### ASSIGNMENT:
The lines from the one containing "You are a computer-use" through the final line of the listing below are what the answer must repeat, exactly and only, leaving pictures out.

### DATA IN THIS EXERCISE:
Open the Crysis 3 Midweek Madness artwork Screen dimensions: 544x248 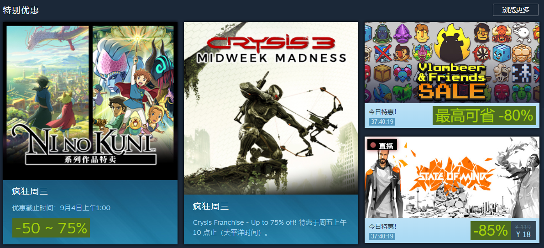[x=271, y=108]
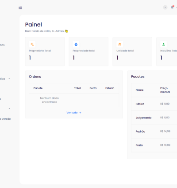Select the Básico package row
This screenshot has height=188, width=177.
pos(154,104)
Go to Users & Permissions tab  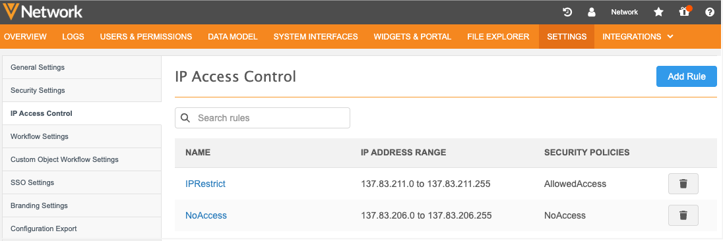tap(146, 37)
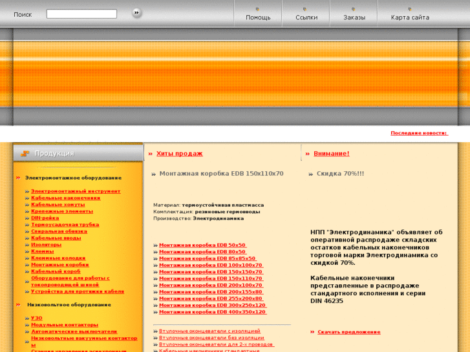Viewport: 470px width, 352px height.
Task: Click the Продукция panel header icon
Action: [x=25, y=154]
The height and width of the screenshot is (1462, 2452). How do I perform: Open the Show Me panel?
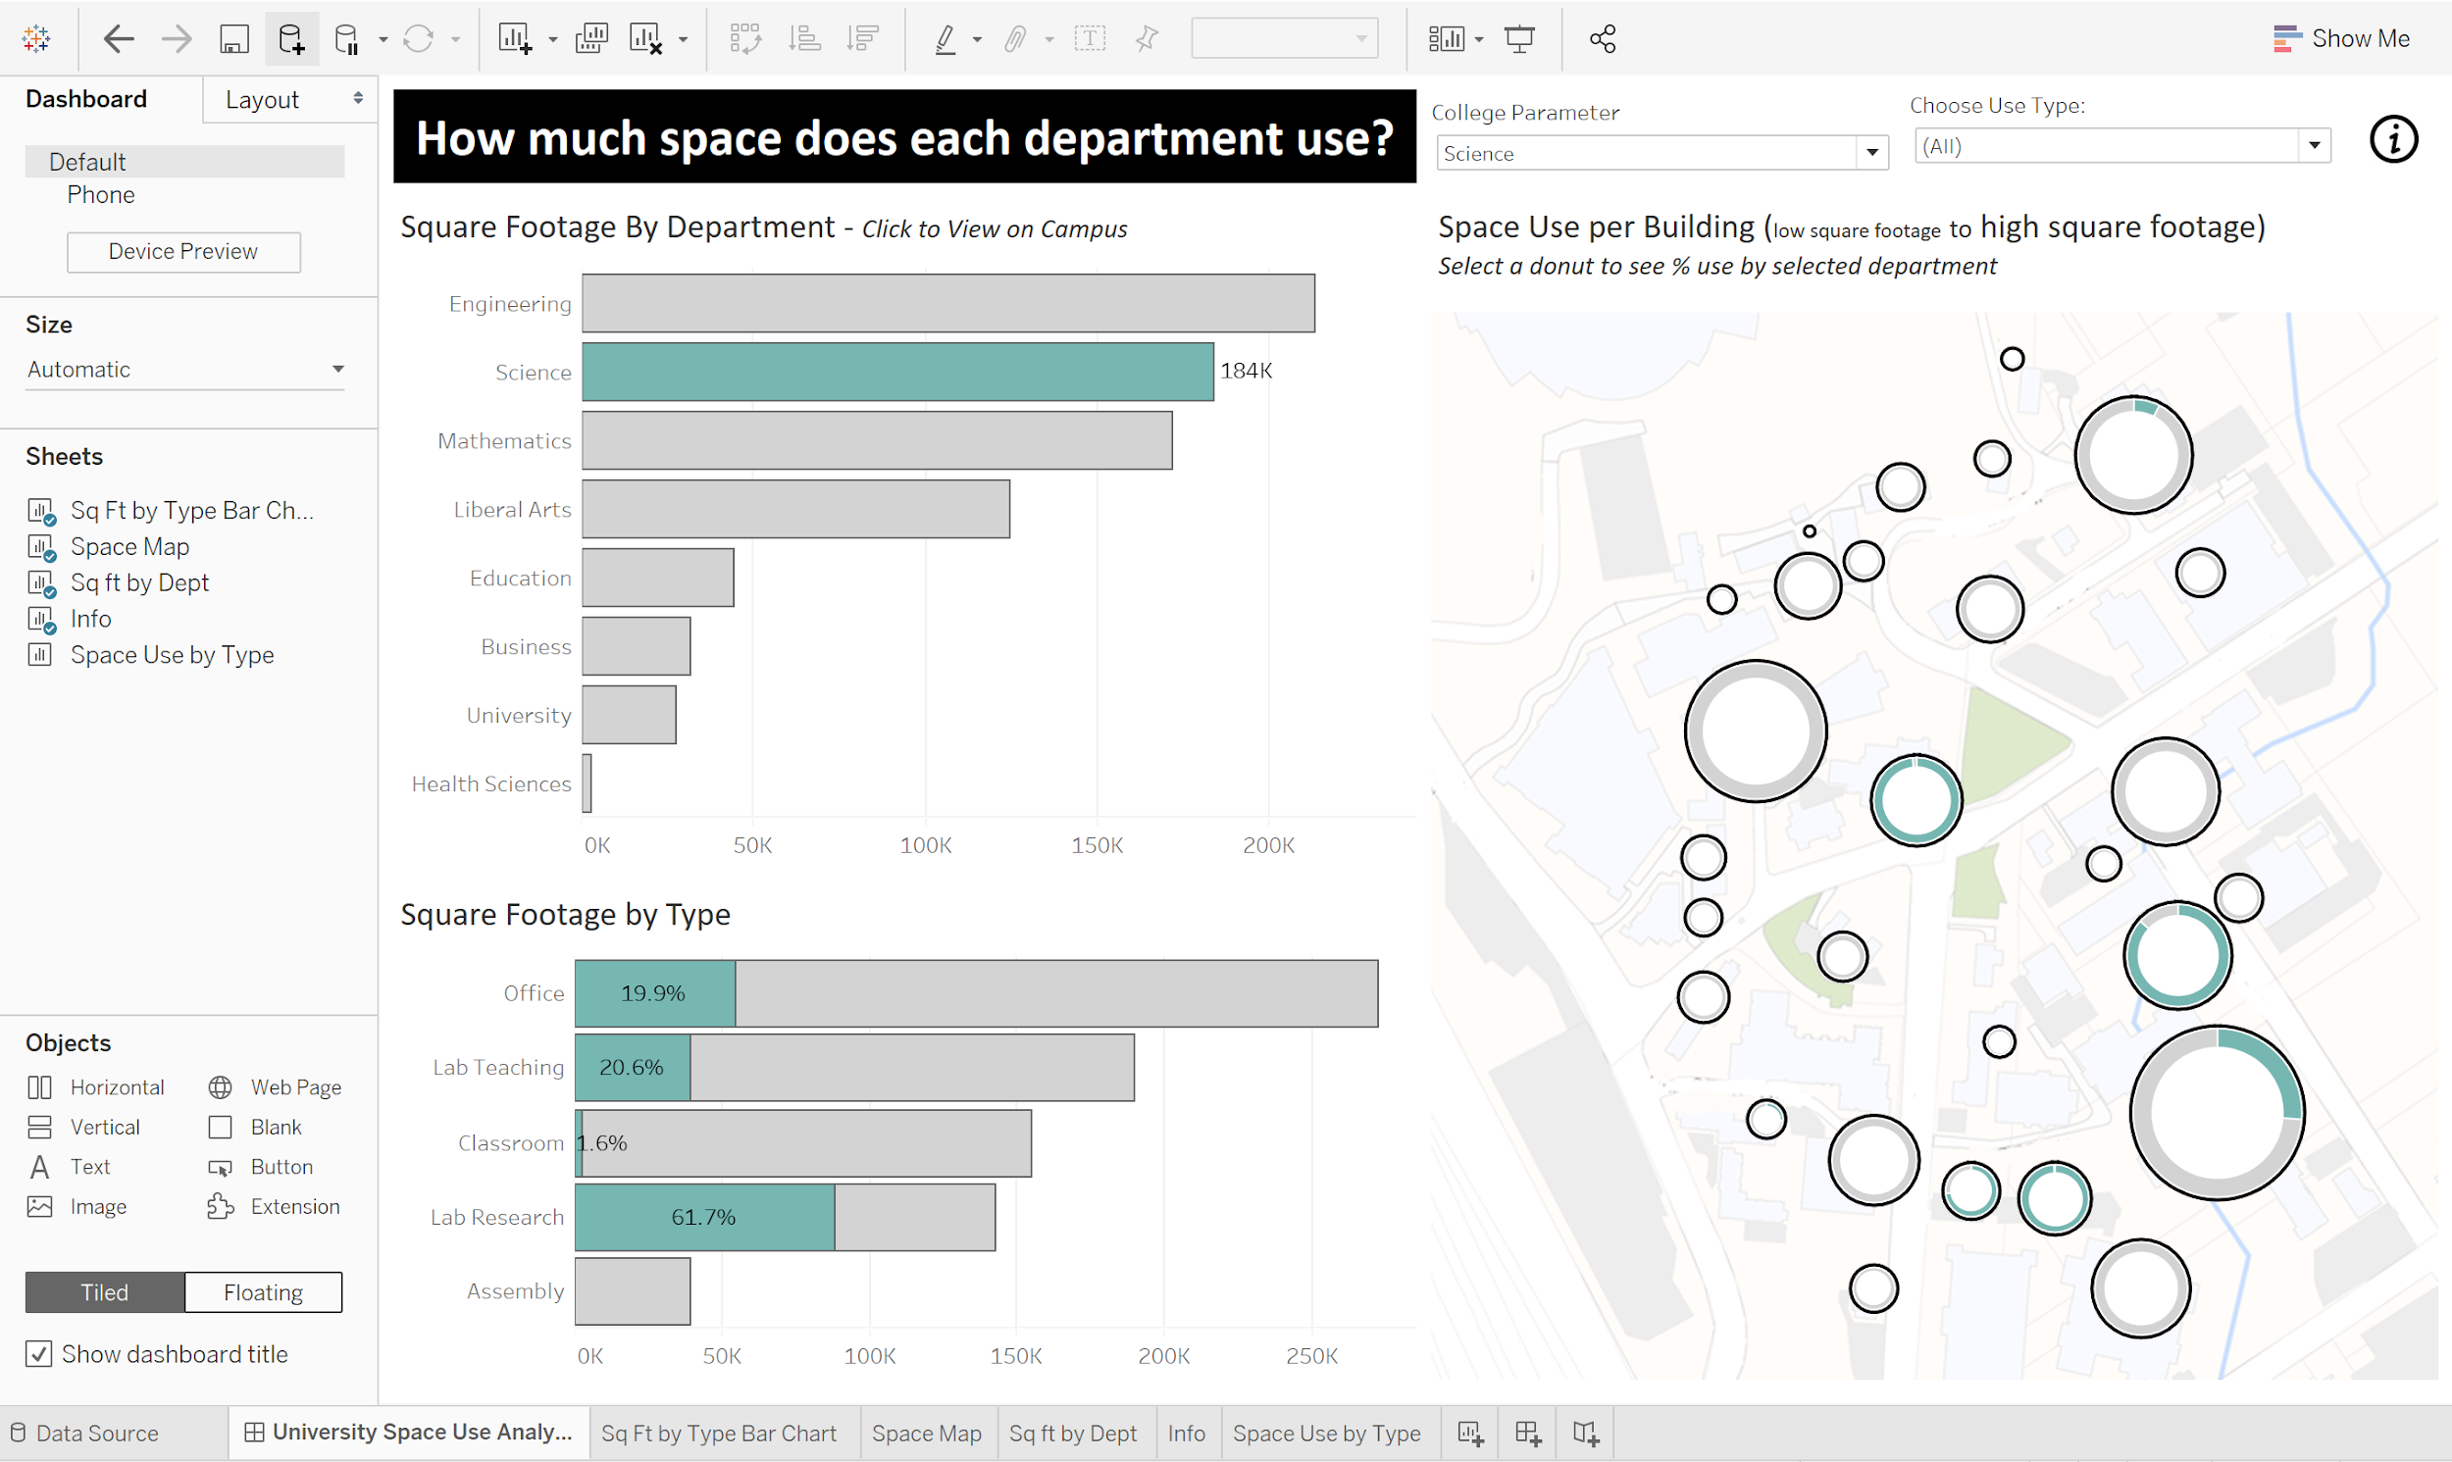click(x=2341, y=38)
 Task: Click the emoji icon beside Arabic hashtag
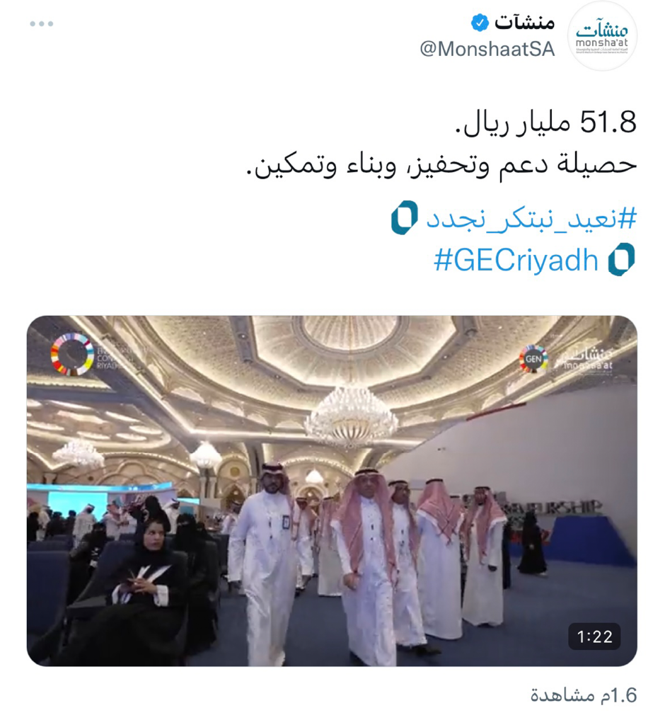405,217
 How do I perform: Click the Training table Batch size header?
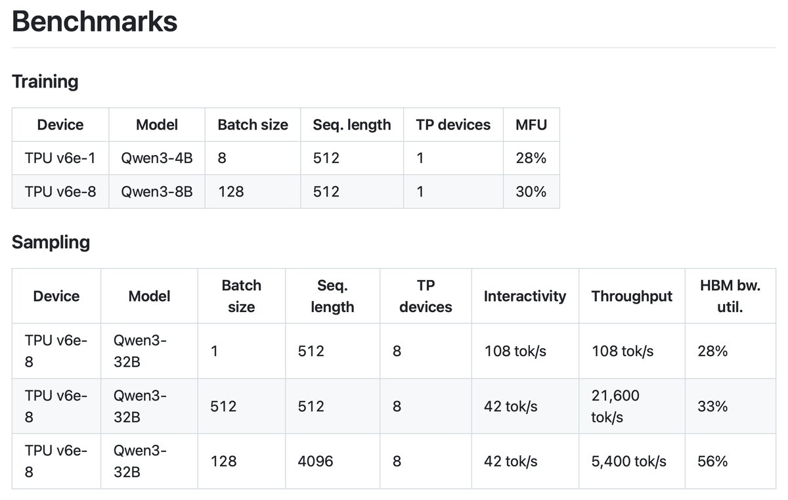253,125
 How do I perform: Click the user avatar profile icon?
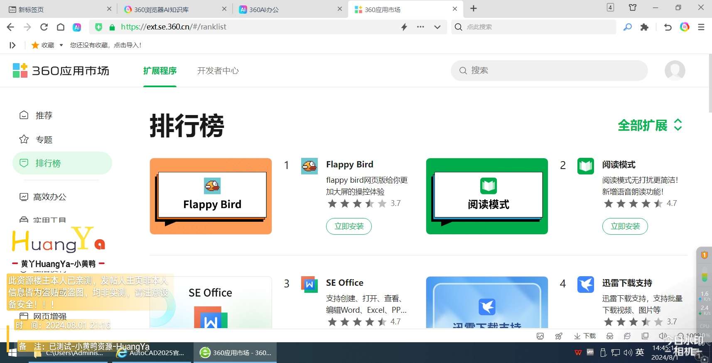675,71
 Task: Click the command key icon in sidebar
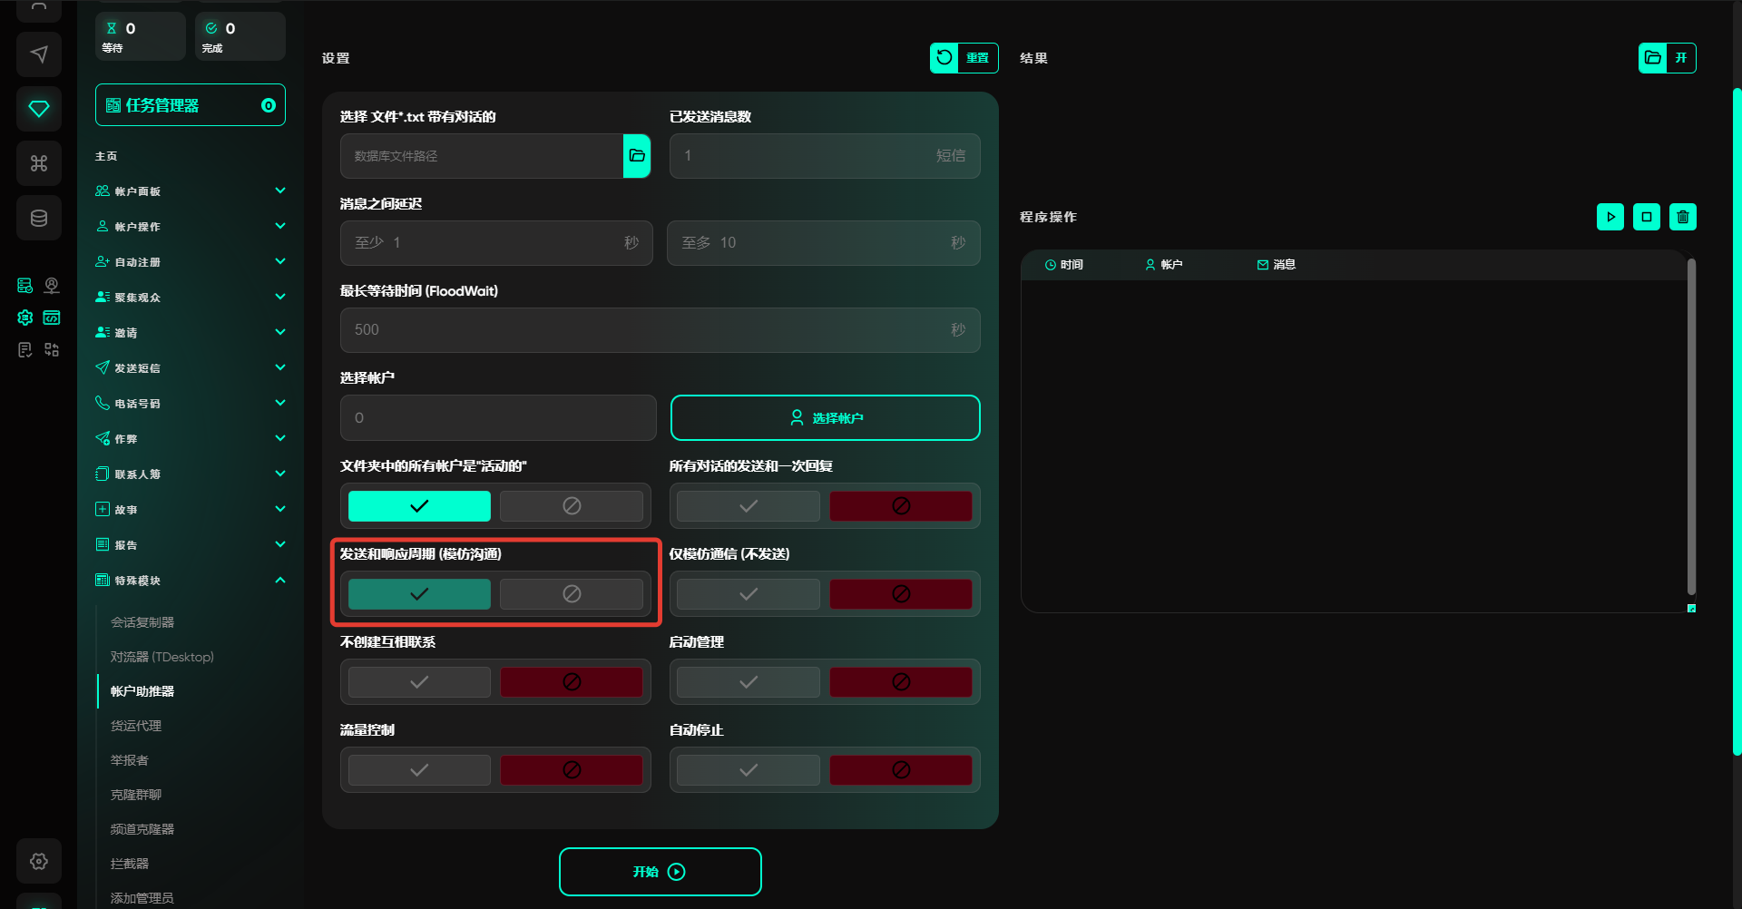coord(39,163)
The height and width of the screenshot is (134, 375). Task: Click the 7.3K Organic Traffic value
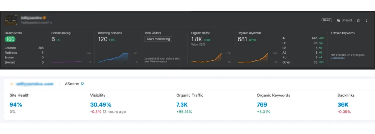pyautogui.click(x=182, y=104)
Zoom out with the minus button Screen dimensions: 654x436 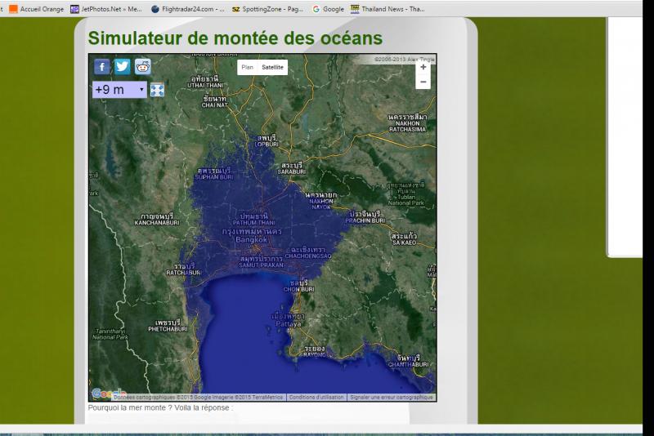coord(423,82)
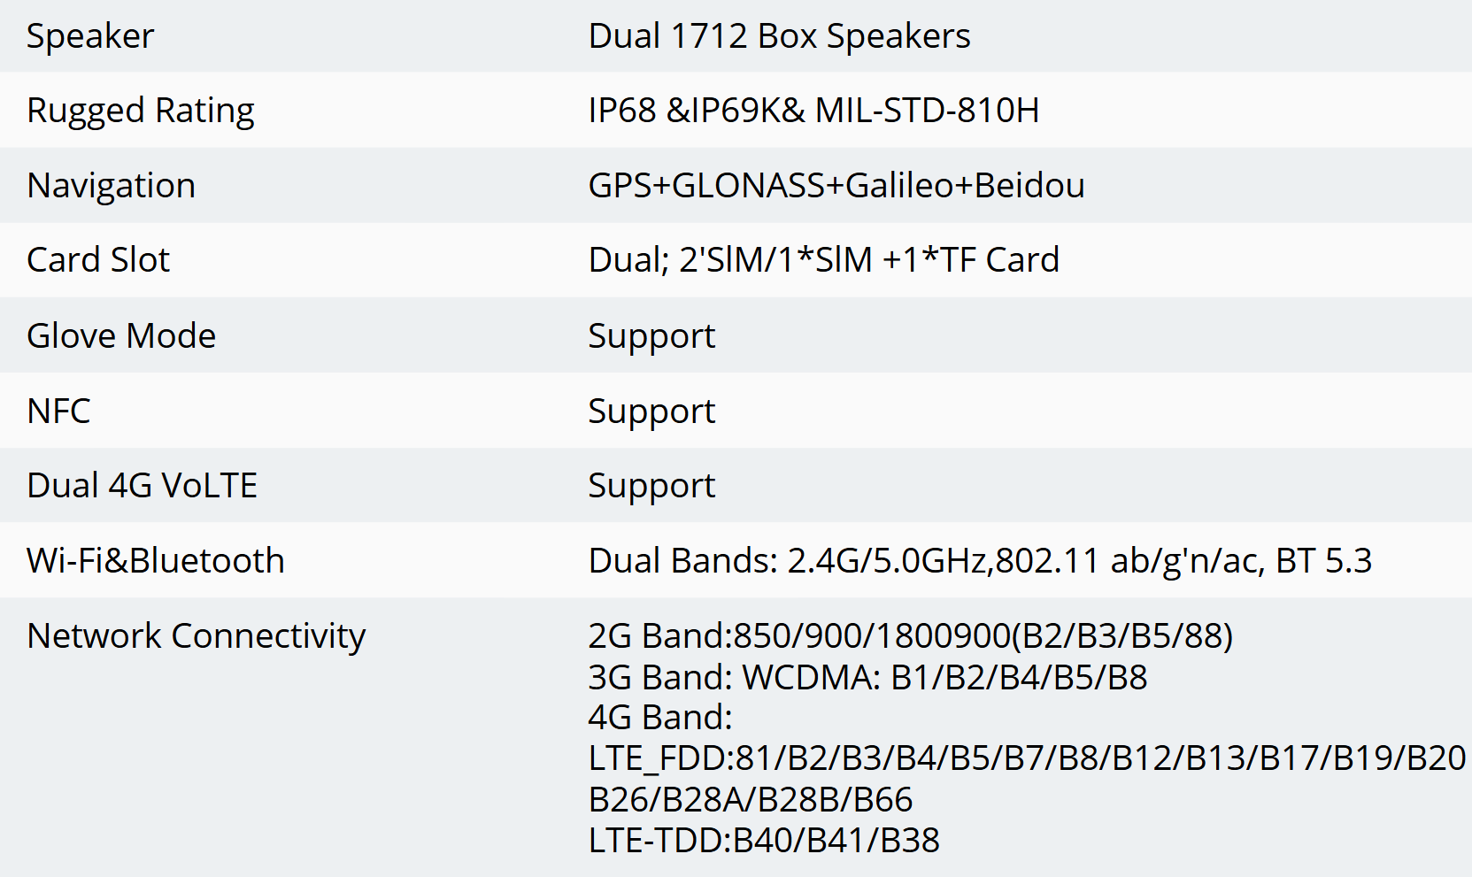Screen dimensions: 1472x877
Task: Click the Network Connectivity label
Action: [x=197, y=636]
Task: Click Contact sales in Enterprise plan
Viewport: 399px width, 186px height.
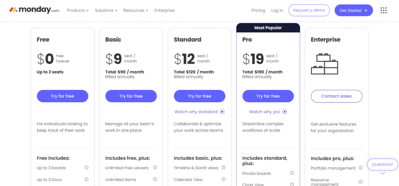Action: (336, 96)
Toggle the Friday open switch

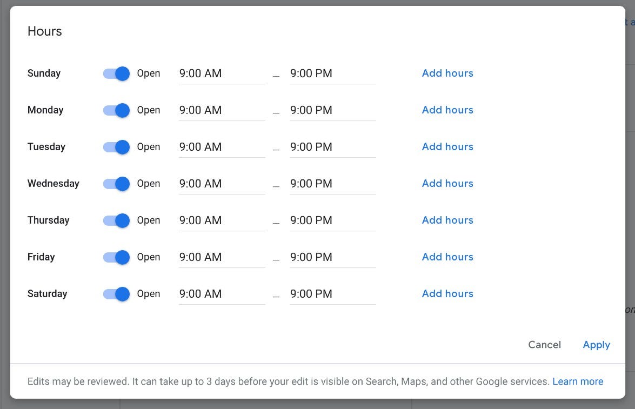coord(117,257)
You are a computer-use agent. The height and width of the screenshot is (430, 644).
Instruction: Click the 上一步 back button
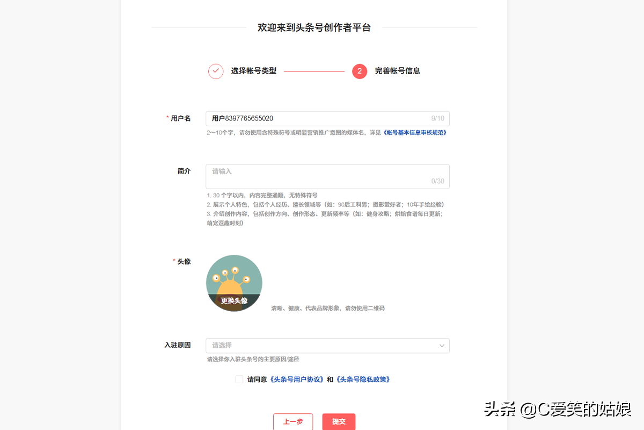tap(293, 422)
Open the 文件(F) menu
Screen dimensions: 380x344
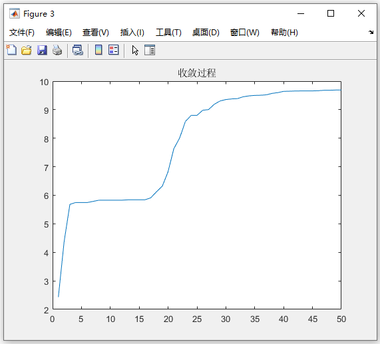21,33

### YOUR RESPONSE:
You are a computer-use agent. The height and width of the screenshot is (430, 644).
Instruction: Click the 上一步 back button
tap(293, 422)
Open the 文件(F) menu
Screen dimensions: 380x344
21,33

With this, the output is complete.